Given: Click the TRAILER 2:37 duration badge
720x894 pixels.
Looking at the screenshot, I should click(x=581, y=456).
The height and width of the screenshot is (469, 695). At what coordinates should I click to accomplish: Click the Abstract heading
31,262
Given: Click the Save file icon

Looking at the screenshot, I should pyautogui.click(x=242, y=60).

---

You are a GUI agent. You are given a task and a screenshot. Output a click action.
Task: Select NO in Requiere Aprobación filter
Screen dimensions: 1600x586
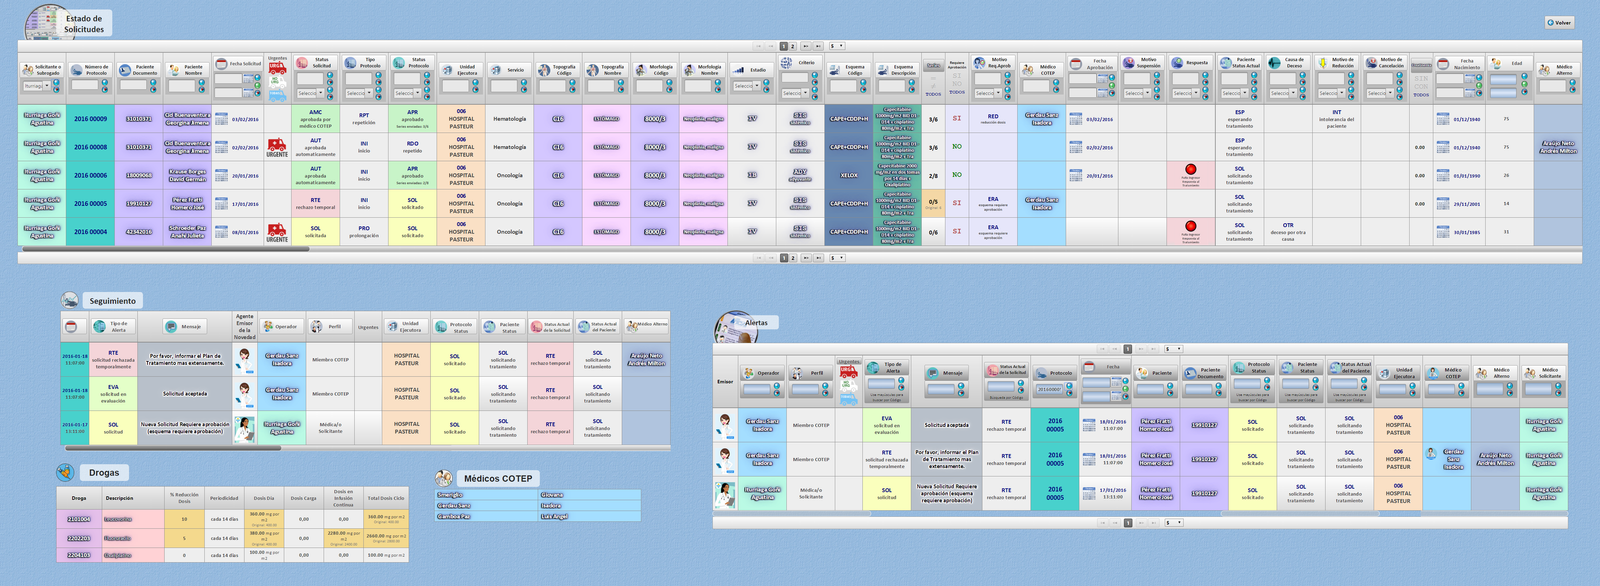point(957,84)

▶ [TASK DESCRIPTION]: Please copy the records word for word, starting at the line containing "Given: Click the TRAILER 2:37 duration badge" and ending at the line containing "should pyautogui.click(x=242, y=60).", with both of those lines included.

▶ [COMPLETE OUTPUT]:
Given: Click the TRAILER 2:37 duration badge
720x894 pixels.
Looking at the screenshot, I should click(x=581, y=456).
The height and width of the screenshot is (469, 695). At what coordinates should I click to accomplish: Click the Abstract heading
31,262
Given: Click the Save file icon

Looking at the screenshot, I should pyautogui.click(x=242, y=60).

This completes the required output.